Why unpack you may ask?

Because what you download from vendors’ sites is often installers that internally store many additional files, many of which are OF INTEREST. Yup, additional embedded installers, standalone EXE/DLL/OCX/SYS, redistributables, etc.

How to do it?

The 7-zip is a natural candidate, but we need to be careful. I suspect NSRL analysts use it extensively and they unpack everything that has ‘a binary pulse’ recursively until 7z returns error. As a result, they get tones of executable file sections’ metadata sneaking in to their final hash set, and… in the end no one wins.

The other natural candidate is Universal Extractor (and the updated versions of it f.ex. Universal Extractor 2). You can’t win this battle either, because it’s too complex and you lose control of what goes unpacked and what ends up in your final metadata set, same as with an overzealous use of 7z.

We should definitely use these tools though, just need to apply some moderation.

For instance, we can disable extraction of PE files internals by 7-zip by using its stx command line argument:

7z x -stxPE foo.exe

With that, you could run this recursively on all files (including traversing unpacked directories) and get a decent list of internal files, but without unpacking PE files!

For Universal Extractor-based tools their best use is … analysis of their code. You will find info on both the syntax and required toolkit information that helps to unpack less common archive formats. It’s the best way to study their handling of particular file formats/installers and how to unpack them so that we can then cherry-pick these that work for us. Again, we don’t want all, as you will end up unpacking lots of useless information e.g. .MSI files and generating a lot of poor quality metadata.

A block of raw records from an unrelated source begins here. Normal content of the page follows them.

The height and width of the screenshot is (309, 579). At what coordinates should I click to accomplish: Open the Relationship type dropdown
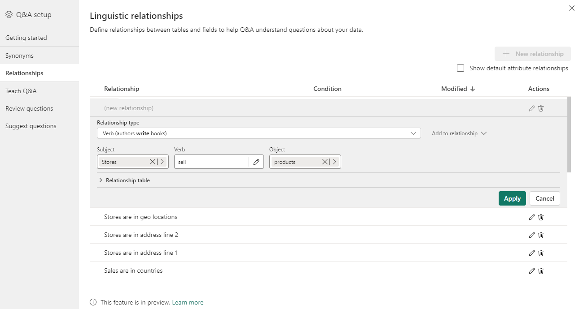coord(259,133)
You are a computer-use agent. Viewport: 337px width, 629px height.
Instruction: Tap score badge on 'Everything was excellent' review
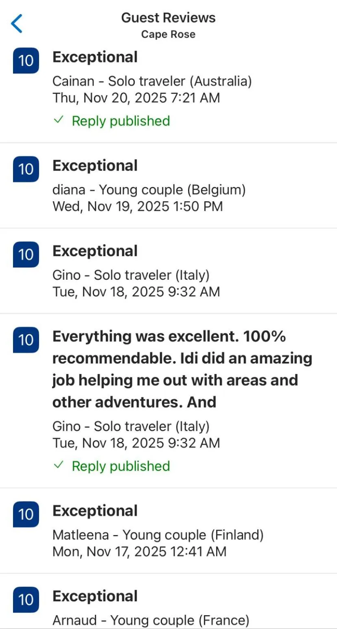[26, 340]
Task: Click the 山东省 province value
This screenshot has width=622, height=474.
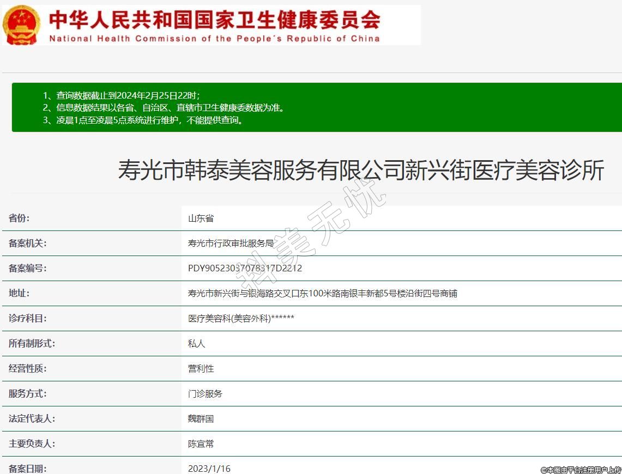Action: pos(201,218)
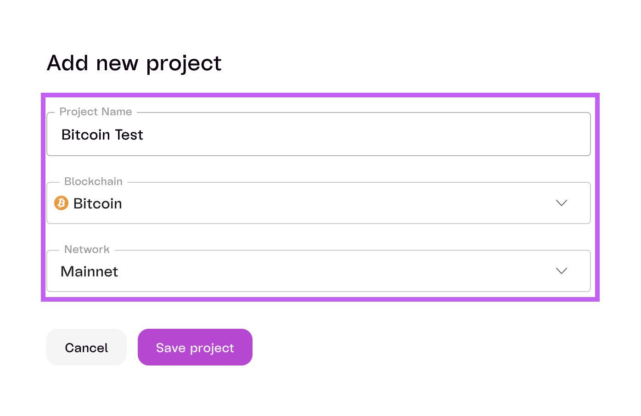
Task: Click the word 'Save' on the purple button
Action: (x=170, y=348)
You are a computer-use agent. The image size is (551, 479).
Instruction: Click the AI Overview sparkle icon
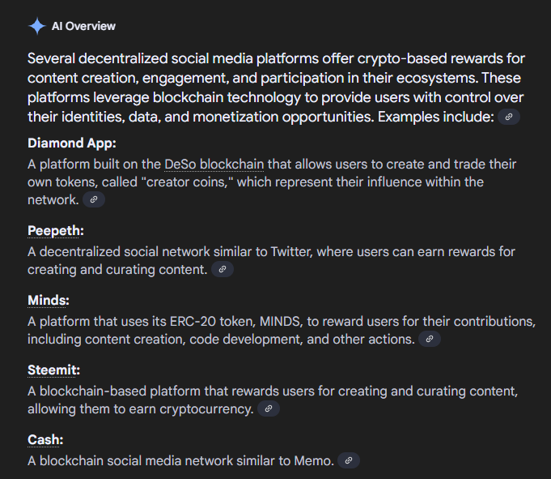[x=37, y=26]
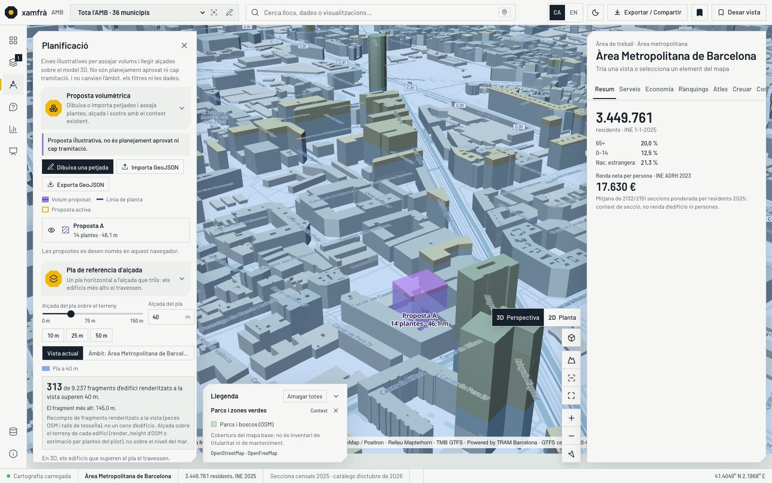Open the charts icon in left sidebar
The width and height of the screenshot is (772, 483).
[x=13, y=129]
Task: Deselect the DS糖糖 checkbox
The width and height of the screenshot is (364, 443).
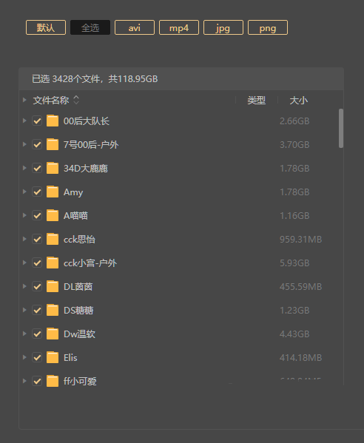Action: point(37,310)
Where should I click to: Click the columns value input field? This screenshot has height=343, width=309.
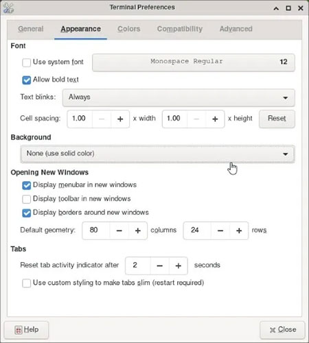(x=96, y=230)
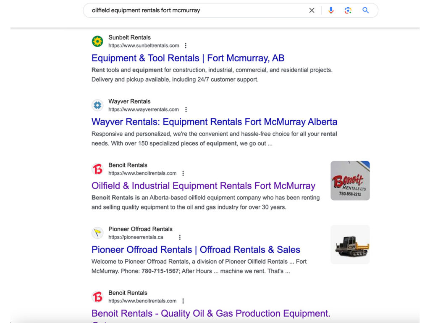View the tracked machine thumbnail beside Pioneer result
The image size is (430, 323).
pos(350,244)
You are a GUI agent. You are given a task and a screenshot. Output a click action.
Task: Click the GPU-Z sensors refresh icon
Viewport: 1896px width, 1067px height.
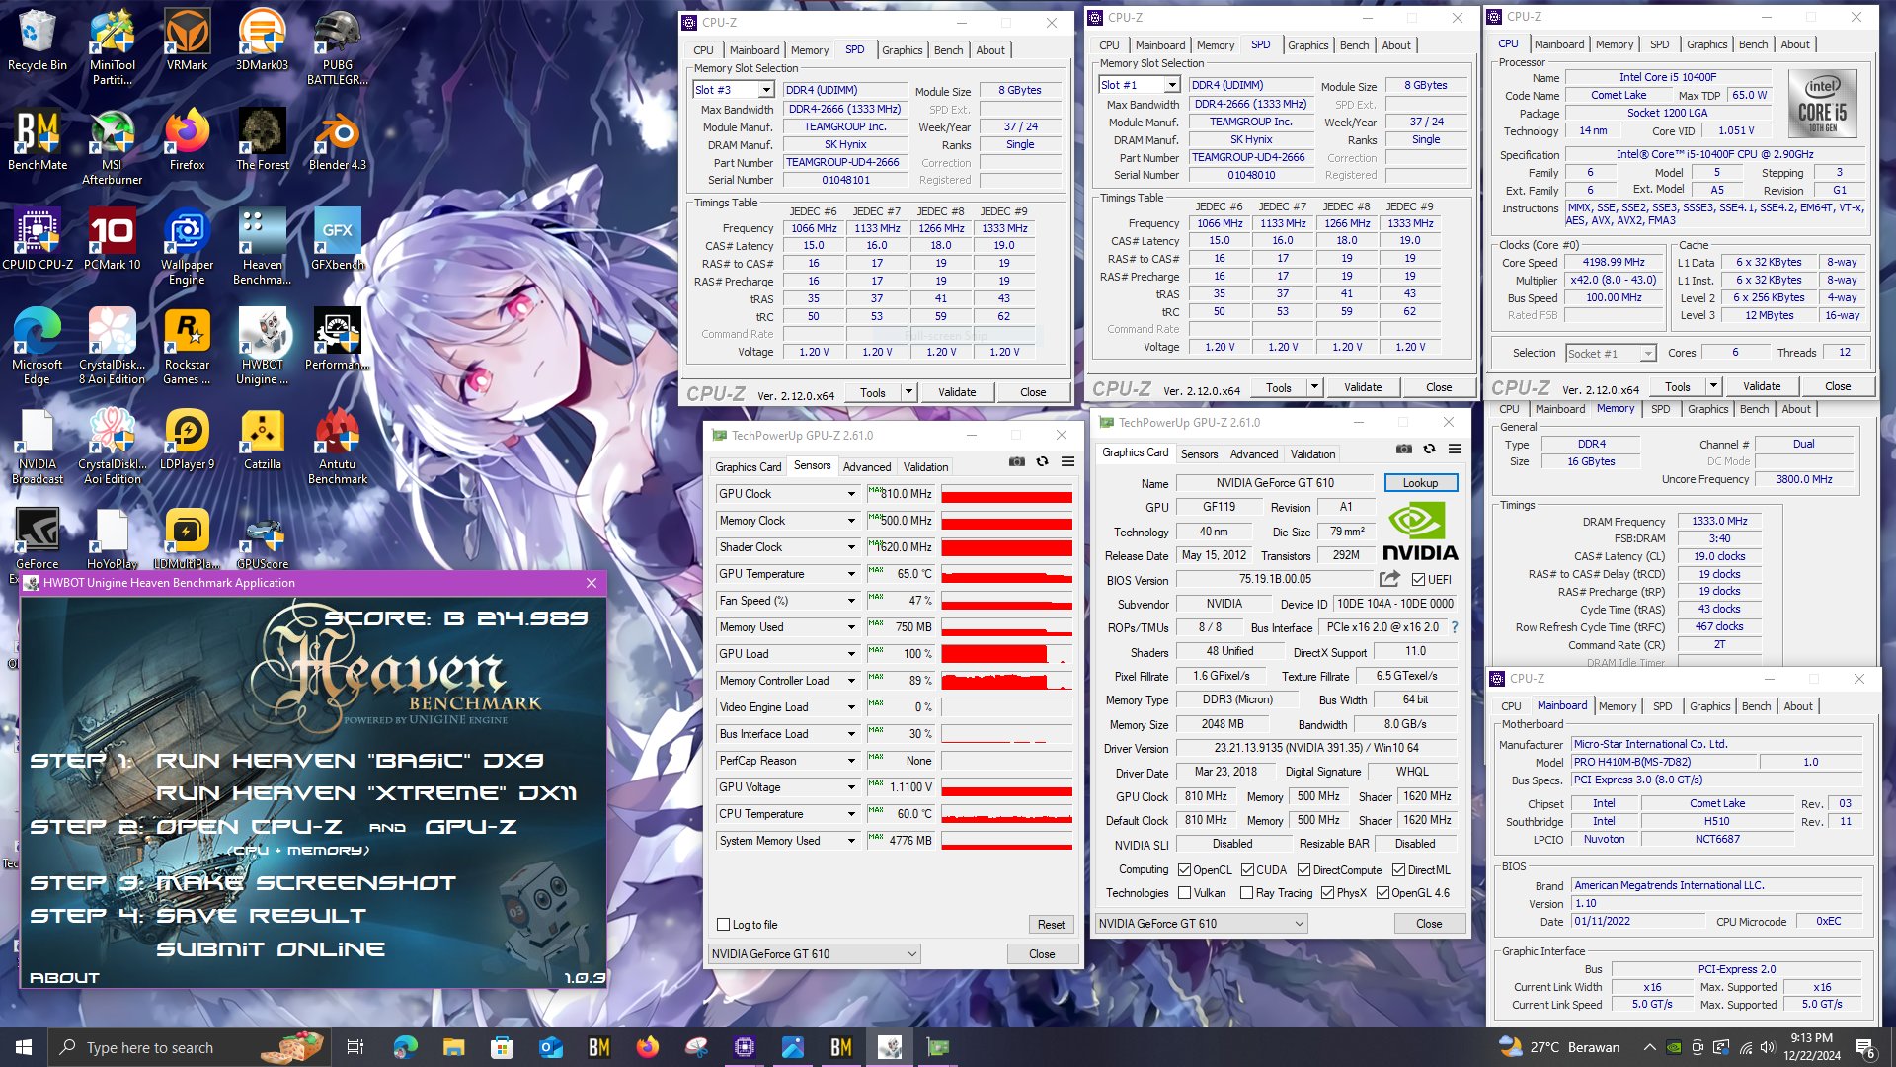(x=1042, y=462)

Be choosy.

For InnoSetup there is InnoUnp.

For Nullsoft, there is a 7z version 15.05 that extracts Nullsoft installer files very neatly, including the [NSIS].nsi file that is a decently reproduced Nullsoft Installation Script!

For AutoIT executables you can use ClamAV as pointed out by @SmugYeti.

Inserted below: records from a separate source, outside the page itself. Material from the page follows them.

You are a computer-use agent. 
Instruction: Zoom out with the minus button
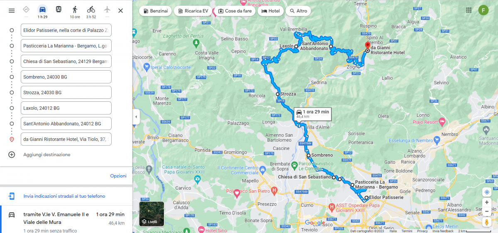[x=487, y=211]
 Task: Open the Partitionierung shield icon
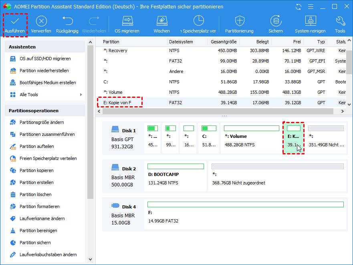coord(239,21)
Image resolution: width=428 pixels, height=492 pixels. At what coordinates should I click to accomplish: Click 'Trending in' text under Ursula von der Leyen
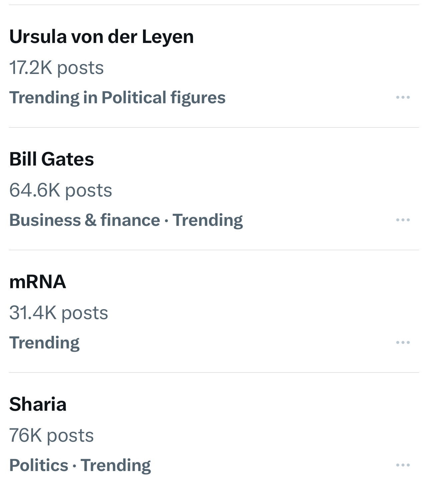pos(53,98)
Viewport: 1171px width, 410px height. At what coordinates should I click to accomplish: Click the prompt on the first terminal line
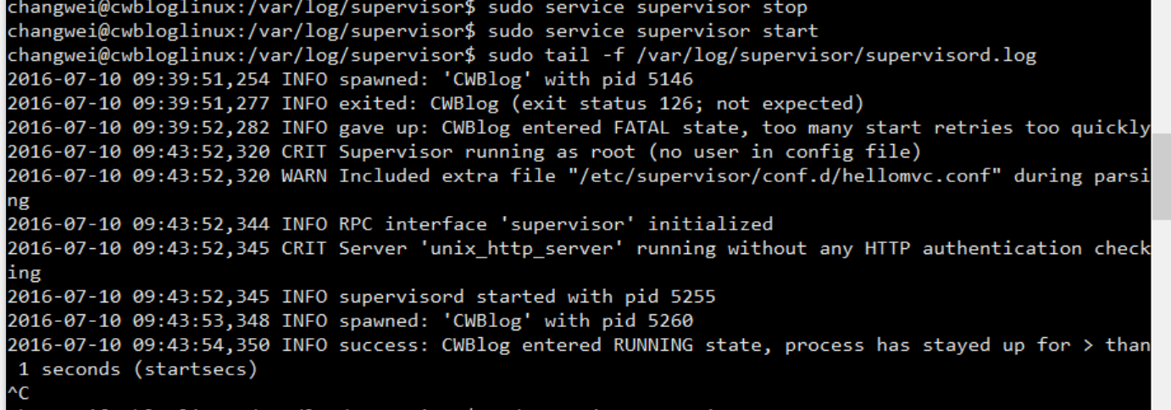[x=237, y=8]
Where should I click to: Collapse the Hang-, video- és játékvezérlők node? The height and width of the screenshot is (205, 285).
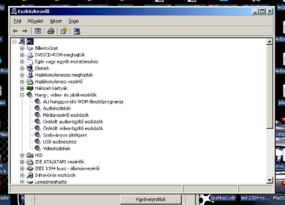pyautogui.click(x=22, y=95)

Yup, you have to analyze your advanced file typing results first and then … divide and conquer.

So…

Imagine you have file typed all the samples, you know how to unpack them, what’s next?

I think there are two ways to go about the next step – it starts with a script picking up a single file from your repository, and:

recursively unpacking it and its subsequent ‘descendant files’, advance file-type them and at the end copy files of interest (PE, MSI, etc.) back to repository
unpack first layer only, then copy files of interest back to repository for further processing

I think both approaches have advantages, with the first one being probably the ‘smartest’ (i.e. do it once, well), and the second more optimized for resources usage. Why? For source files being often 200MB in size and more (yes, there are plenty of such installers nowadays!) the whole ‘extracted files & directories’ tree may end up being a good few, even few dozens of GB of data! And it simply implies a necessity of using the slow HDD as ‘a working space’.

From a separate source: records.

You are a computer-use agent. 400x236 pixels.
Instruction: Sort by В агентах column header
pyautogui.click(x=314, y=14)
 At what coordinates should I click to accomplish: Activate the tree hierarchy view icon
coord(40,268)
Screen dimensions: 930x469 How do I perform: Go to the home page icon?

A side note #1 here: I am talking of small SOHO hardware investments here! Note #2, I also don’t advocate using SSD in your SOHO ‘sample processing’ setup as they tend to fail after too many I/O operations. Had too many issues in the past and don’t recommend.

In the second approach, RAM disk may be good enough most of the time and it’s definitely better, performance-wise.

Choose your poison wisely.

I actually use a hybrid approach – if the file is relatively small I try to unpack it fully on the RAM drive, and if it is an obvious ‘fat installer’ I push it to HDD. And I always try to do ‘a full-recursive’. Saves time and is kinda neat. Again, your personal choice matters here.

So… now you extracted, distributed and catalogued all this goodness.

What’s next?

For starters, keep all logs so you can troubleshoot issues, and then… this is a series, so there will be another post 🙂

I like extracting data from many samples because this way I often discover new things. Combing through a set of manifest files I have extracted from a large sampleset of good samples was an interesting exercise and brought a few interesting findings.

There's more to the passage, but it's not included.